All around me, high school students swarmed.
A pretty girl chattered and held court among a sea of horny boy attendees. A few laughing, acne-scarred boys rushed back and forth along the aisle, occasionally smacking each other or testing the waters by saying something slightly racist.
They all laughed and chattered and sulked and teemed. They moved in fast forward with the volume cranked up by half. Even the sulking was loud.
It was 8 p.m. on a Saturday. The bus driver and I were the only ones on the #9 north who could vote or buy cigarettes.
I was sitting in the back of the bus, in the second row of seats on the raised area after the door. Somehow I had wound up among the football players. They were big, rough-looking short-haired thugs with ears that didn’t seem to extend out from their heads but were flush with the muscled necks.
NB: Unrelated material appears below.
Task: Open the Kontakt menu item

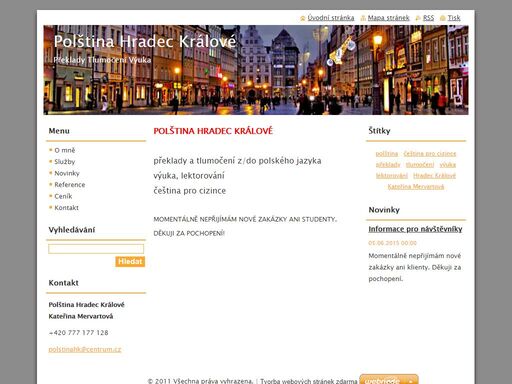Action: 66,208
They were gossiping about every other person on the bus. Football players are catty, man.
I finally asked a likely looking heap of muscles wearing a Lane Tech stocking cap.
“Why’s everyone on this bus in high school?”
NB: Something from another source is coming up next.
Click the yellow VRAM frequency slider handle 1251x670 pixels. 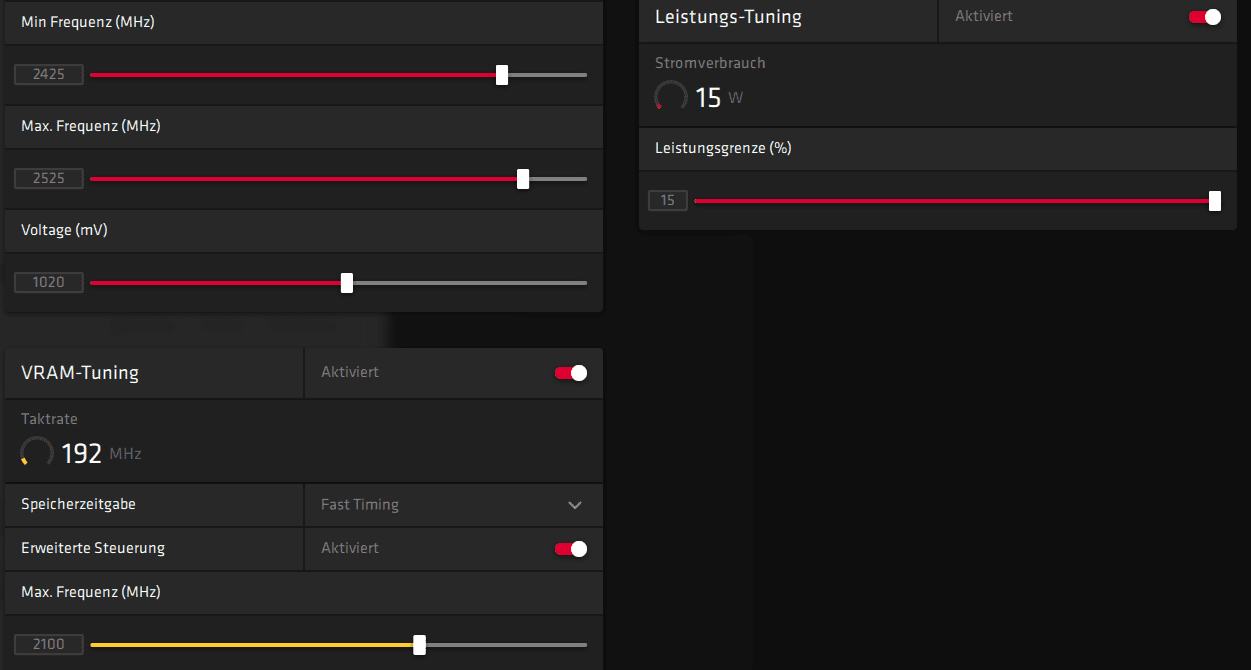click(419, 645)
“A party got popped off,” he said.
“Ah,” I said.
Made sense. The cops busted a party and the kids scattered to the next available bus.
“Well, I hope you find a new one,” I said.
Our conversation had alerted an even larger, even more neckless football player. He had been taking up the two seats across the aisle from me, sort of spread out over them. He had short blonde hair in a military crew cut and a long silver earring dangling from one ear.
He looked me in the eye, cast a wise smirk and slowly enunciated the following words:
“There’s a party,” he said, nodding a little as he talked, “in my butthole.”
He kept nodding and smiling that same Buddha smile.
“You know, there’s medicine for that,” I finally said, my wiseass defense mechanism from my own high school days still apparently working.
Oh god. In for a penny, in for a pound.
“There’s medication for that,” I repeated. “Like ointment.”
“For the party.”
He nodded and gave a smirk. I had passed.
“What?” a tall, thin boy who had popped up in the aisle at some point said.
“He said there’s medication.”
“What?” the thin boy demanded, angry now. “Medication for a party?”
“For the party,” the football player with the dangly earring replied, drawing out the words to let the moment land precisely, “in my butthole.”
“Ohhh,” the thin boy said, nodding sagely.
The bus and the teens continued north after I got off. They kept laughing, holding court, gossiping and sulking loudly far off into that cold night.
I dialed a number on my cell phone.
“Hello?” my father said.
“Hi, Dad,” I said. “I’m sorry I was a teenager.”